┌──

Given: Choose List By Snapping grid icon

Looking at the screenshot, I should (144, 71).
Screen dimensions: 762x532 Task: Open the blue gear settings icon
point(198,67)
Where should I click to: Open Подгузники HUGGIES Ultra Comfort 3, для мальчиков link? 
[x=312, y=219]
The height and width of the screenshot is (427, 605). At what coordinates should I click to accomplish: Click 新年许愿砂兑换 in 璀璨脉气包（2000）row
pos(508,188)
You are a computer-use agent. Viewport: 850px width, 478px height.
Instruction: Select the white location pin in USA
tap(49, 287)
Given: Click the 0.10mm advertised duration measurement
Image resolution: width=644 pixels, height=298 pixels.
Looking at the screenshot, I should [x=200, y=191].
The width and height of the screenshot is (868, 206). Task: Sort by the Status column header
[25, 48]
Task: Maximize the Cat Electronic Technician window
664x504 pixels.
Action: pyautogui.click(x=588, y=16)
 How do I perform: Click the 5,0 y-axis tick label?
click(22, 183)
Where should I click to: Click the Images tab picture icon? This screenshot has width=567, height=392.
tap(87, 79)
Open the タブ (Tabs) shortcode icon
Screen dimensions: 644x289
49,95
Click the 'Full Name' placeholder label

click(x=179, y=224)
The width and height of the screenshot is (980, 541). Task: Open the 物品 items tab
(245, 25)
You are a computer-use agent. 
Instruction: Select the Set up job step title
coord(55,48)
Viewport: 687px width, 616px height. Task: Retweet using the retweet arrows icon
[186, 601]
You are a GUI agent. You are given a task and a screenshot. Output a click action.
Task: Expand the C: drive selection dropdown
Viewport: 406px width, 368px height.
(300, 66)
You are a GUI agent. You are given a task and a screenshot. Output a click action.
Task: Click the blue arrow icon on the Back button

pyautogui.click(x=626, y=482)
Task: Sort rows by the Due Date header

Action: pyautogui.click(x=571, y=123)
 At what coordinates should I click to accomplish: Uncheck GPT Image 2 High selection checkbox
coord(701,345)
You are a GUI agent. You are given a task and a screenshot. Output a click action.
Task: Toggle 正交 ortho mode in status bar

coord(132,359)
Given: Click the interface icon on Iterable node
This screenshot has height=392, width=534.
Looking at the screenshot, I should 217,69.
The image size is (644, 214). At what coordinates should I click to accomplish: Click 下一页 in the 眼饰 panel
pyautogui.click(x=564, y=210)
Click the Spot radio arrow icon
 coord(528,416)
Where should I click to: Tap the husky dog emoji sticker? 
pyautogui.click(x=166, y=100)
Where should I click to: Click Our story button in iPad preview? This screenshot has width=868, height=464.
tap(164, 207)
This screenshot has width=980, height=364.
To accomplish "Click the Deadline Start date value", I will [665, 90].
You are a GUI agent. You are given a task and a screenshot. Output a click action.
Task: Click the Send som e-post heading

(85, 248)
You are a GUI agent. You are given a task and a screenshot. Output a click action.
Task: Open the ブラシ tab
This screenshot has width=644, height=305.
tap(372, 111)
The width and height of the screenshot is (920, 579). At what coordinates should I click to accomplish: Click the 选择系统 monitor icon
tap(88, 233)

└──

Work to complete:
Show the lines of the records above that mention "computer".

Answer:
You are a computer-use agent. Viewport: 850px width, 478px height.
You are a computer-use agent. 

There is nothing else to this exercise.